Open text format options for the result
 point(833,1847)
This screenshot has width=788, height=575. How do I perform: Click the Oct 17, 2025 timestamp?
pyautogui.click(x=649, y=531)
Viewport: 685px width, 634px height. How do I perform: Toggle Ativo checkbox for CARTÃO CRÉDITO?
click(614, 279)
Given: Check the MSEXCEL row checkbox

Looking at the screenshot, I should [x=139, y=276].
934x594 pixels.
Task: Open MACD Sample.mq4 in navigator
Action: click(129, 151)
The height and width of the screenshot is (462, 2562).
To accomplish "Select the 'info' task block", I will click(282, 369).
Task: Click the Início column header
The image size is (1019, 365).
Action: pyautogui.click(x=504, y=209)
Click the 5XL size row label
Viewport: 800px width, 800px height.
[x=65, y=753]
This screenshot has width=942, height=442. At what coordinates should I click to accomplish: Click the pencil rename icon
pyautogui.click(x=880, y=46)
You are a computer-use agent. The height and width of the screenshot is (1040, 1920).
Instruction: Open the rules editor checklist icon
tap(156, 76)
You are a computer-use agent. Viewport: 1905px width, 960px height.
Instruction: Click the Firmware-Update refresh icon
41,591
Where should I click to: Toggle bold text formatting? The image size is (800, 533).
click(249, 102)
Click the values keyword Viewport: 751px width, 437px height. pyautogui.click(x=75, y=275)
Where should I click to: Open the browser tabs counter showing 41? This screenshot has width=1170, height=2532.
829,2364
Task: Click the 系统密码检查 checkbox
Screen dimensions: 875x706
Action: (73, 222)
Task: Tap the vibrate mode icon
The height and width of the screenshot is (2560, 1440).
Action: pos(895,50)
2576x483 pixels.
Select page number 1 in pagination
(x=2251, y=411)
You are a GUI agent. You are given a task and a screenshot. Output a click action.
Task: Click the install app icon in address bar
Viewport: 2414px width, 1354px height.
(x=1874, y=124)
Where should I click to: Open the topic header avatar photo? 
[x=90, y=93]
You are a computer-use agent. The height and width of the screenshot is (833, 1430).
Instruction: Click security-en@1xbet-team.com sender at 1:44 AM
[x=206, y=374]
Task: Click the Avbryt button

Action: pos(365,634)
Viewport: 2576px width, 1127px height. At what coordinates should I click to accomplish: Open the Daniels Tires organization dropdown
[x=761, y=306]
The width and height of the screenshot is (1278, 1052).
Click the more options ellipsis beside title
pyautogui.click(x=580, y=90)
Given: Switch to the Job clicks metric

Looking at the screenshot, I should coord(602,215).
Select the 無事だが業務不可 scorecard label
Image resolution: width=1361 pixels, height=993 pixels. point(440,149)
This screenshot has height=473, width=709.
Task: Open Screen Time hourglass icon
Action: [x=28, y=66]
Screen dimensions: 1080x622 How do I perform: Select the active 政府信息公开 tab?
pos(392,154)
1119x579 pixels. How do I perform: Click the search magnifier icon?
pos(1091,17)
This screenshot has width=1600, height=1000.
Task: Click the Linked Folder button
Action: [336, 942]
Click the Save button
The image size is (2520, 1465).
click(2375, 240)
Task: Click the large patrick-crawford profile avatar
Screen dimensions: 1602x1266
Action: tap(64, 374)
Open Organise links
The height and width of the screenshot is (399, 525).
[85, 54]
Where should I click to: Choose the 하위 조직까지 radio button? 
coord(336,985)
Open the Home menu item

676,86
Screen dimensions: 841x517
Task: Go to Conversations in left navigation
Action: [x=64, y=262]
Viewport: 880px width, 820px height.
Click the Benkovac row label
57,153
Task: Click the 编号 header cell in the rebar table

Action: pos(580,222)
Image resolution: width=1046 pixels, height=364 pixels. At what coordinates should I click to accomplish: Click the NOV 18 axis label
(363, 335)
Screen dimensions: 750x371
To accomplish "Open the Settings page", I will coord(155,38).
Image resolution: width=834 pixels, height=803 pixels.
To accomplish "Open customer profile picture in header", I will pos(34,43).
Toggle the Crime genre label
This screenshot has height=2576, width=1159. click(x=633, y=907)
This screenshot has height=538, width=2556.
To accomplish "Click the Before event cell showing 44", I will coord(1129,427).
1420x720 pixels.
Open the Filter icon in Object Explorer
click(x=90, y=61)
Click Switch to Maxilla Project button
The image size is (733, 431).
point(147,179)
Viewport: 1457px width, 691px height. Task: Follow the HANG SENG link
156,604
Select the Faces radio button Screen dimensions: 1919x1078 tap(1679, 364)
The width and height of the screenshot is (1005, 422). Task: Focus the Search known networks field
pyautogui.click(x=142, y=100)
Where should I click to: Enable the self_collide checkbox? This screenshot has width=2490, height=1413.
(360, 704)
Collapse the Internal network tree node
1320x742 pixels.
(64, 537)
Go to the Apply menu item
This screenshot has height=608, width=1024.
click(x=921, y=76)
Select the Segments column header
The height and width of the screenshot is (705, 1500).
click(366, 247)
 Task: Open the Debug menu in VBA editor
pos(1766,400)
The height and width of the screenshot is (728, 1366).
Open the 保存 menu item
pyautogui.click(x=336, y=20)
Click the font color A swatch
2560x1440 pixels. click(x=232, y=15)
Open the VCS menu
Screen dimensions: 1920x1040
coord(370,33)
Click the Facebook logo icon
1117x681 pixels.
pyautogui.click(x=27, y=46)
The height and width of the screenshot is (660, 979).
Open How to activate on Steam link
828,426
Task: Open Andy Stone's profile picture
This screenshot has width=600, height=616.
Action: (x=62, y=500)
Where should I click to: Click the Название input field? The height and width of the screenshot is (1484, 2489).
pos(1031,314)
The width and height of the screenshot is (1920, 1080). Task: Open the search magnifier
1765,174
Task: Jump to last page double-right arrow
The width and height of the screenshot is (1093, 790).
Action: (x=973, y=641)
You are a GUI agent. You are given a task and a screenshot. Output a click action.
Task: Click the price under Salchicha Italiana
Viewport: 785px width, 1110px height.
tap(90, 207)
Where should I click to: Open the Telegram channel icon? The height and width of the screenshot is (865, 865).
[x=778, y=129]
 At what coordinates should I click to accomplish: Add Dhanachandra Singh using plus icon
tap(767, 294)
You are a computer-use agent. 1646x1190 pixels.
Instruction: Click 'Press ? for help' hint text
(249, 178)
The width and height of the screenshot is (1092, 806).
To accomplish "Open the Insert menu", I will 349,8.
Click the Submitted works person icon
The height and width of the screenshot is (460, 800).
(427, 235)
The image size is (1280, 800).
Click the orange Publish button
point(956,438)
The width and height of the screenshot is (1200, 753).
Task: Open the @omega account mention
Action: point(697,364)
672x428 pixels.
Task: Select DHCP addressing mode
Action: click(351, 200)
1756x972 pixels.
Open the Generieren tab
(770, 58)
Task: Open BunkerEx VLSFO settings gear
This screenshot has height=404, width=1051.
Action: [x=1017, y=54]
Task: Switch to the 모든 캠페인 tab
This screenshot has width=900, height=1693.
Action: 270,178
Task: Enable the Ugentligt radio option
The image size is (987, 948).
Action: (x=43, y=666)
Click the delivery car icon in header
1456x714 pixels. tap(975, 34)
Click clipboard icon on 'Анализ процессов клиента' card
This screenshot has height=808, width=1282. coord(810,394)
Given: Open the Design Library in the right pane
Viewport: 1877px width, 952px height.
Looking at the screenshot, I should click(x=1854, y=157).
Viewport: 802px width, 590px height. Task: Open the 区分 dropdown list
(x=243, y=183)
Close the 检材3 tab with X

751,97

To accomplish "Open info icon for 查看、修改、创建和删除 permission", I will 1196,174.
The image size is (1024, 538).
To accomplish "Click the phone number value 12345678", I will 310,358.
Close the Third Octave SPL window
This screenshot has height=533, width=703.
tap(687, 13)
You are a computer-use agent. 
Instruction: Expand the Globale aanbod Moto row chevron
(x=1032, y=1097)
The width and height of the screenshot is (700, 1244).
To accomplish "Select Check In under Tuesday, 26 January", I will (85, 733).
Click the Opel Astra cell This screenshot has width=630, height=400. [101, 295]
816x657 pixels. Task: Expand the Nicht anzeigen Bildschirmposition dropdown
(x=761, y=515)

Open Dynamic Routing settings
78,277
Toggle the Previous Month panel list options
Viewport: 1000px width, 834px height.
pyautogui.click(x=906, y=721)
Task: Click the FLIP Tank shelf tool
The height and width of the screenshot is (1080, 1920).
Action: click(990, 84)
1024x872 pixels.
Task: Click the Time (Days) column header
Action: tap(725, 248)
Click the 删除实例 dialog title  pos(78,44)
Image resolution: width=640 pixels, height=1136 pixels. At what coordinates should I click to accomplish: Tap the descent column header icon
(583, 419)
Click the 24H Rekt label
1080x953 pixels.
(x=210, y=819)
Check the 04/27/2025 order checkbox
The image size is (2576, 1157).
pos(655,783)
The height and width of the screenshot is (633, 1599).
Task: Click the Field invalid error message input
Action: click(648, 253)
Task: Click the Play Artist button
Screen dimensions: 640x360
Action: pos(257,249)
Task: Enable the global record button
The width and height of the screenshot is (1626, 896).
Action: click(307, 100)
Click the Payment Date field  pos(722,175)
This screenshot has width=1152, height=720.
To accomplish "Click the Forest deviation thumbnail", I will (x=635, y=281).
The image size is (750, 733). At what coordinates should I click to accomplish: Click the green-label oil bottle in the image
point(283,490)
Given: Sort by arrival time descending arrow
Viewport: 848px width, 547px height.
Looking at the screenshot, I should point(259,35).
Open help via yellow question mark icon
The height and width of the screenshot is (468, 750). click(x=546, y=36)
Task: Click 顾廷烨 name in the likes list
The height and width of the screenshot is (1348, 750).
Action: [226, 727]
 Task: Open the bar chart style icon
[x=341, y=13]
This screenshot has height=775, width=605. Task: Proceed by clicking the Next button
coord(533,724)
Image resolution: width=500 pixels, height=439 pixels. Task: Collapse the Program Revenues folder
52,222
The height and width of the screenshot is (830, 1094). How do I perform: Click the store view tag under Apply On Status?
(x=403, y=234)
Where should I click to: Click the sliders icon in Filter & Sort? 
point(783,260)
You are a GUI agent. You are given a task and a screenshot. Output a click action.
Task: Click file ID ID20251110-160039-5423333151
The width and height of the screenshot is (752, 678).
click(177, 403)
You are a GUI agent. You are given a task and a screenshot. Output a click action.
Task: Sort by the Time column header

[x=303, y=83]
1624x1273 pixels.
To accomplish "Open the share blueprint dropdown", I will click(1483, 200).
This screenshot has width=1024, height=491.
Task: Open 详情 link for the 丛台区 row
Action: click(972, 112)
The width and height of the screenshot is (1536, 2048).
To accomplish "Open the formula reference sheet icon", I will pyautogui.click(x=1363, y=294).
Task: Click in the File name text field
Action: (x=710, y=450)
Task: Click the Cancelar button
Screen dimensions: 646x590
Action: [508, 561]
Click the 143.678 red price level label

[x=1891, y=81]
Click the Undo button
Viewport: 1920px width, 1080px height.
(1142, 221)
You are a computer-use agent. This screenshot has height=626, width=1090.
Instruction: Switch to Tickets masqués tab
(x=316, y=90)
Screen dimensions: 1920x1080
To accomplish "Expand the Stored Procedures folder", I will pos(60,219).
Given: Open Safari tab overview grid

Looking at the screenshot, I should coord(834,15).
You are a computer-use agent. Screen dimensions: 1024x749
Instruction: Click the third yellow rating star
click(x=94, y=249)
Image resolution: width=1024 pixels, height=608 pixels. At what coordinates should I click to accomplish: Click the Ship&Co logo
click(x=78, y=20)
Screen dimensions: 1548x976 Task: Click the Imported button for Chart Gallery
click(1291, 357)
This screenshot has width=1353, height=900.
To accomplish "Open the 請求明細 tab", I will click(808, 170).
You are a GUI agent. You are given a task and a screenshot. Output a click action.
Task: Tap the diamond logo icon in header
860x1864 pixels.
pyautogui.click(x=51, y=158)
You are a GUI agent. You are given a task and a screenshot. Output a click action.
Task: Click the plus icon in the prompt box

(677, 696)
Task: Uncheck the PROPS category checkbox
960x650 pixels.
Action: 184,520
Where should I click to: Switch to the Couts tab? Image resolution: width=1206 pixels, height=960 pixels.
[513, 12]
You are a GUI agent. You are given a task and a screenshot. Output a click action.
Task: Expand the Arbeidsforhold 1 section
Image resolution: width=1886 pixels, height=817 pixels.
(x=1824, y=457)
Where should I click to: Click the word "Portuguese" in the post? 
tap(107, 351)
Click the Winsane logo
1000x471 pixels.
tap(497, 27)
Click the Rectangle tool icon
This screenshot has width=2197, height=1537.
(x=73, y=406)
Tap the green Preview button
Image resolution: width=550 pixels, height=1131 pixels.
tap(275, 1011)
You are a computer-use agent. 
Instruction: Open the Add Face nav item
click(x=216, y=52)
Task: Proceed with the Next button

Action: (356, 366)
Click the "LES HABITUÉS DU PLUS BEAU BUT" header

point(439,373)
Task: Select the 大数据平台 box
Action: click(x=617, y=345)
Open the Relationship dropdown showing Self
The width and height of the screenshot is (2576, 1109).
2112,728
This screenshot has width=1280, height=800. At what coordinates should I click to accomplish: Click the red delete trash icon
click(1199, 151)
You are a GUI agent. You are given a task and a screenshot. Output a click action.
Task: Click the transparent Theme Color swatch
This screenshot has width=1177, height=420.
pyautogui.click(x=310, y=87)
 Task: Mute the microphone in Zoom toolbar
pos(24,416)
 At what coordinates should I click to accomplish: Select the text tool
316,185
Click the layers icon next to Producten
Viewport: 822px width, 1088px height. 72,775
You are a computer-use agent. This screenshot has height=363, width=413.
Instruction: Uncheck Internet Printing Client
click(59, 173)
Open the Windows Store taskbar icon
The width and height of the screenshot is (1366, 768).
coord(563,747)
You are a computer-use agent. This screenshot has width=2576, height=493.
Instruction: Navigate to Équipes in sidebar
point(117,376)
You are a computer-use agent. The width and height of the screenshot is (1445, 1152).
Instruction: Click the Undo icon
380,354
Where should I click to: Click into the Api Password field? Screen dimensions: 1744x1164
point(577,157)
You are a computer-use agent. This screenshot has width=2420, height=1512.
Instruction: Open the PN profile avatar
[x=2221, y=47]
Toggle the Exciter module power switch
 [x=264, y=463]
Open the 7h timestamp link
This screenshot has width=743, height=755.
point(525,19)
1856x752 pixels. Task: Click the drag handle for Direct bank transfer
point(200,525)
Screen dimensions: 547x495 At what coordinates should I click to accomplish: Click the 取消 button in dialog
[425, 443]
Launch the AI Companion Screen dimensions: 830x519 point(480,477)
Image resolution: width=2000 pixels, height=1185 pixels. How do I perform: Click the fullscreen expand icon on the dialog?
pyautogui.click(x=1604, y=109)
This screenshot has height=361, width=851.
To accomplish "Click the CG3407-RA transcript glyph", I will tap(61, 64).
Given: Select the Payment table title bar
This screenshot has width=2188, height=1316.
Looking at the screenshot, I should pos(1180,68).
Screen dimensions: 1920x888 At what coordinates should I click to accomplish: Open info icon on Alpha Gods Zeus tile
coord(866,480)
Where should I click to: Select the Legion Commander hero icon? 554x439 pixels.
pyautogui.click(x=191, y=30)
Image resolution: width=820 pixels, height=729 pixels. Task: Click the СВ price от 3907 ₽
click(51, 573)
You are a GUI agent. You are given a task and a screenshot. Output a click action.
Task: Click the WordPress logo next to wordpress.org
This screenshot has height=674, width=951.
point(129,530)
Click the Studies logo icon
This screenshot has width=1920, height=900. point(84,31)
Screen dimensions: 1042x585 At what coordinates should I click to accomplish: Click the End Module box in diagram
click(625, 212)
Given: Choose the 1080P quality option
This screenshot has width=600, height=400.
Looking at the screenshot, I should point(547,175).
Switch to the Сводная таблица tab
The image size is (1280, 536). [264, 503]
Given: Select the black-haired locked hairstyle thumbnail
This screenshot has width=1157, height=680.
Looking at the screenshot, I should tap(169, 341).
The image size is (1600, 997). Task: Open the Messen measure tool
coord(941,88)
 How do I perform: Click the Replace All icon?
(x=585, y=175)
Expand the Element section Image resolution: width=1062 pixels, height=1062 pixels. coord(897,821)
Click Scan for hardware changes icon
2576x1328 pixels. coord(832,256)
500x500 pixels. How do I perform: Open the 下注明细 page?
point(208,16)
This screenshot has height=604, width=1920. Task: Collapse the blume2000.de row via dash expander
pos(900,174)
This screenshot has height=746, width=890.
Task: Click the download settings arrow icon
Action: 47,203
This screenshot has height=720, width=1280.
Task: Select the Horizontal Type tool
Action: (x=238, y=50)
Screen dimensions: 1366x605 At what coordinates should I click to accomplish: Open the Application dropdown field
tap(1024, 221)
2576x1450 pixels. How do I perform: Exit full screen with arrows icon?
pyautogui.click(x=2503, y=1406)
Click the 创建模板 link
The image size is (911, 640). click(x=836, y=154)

AIM OF THE TASK
Copy out the entries above word for word, beginning with the line containing "Task: Open Andy Stone's profile picture" and ending with the line containing "Action: (x=973, y=641)", including both of those lines.

CORRECT RESPONSE
Task: Open Andy Stone's profile picture
This screenshot has width=600, height=616.
Action: (x=62, y=500)
Where should I click to: Click the Название input field? The height and width of the screenshot is (1484, 2489).
pos(1031,314)
The width and height of the screenshot is (1920, 1080). Task: Open the search magnifier
1765,174
Task: Jump to last page double-right arrow
The width and height of the screenshot is (1093, 790).
Action: (x=973, y=641)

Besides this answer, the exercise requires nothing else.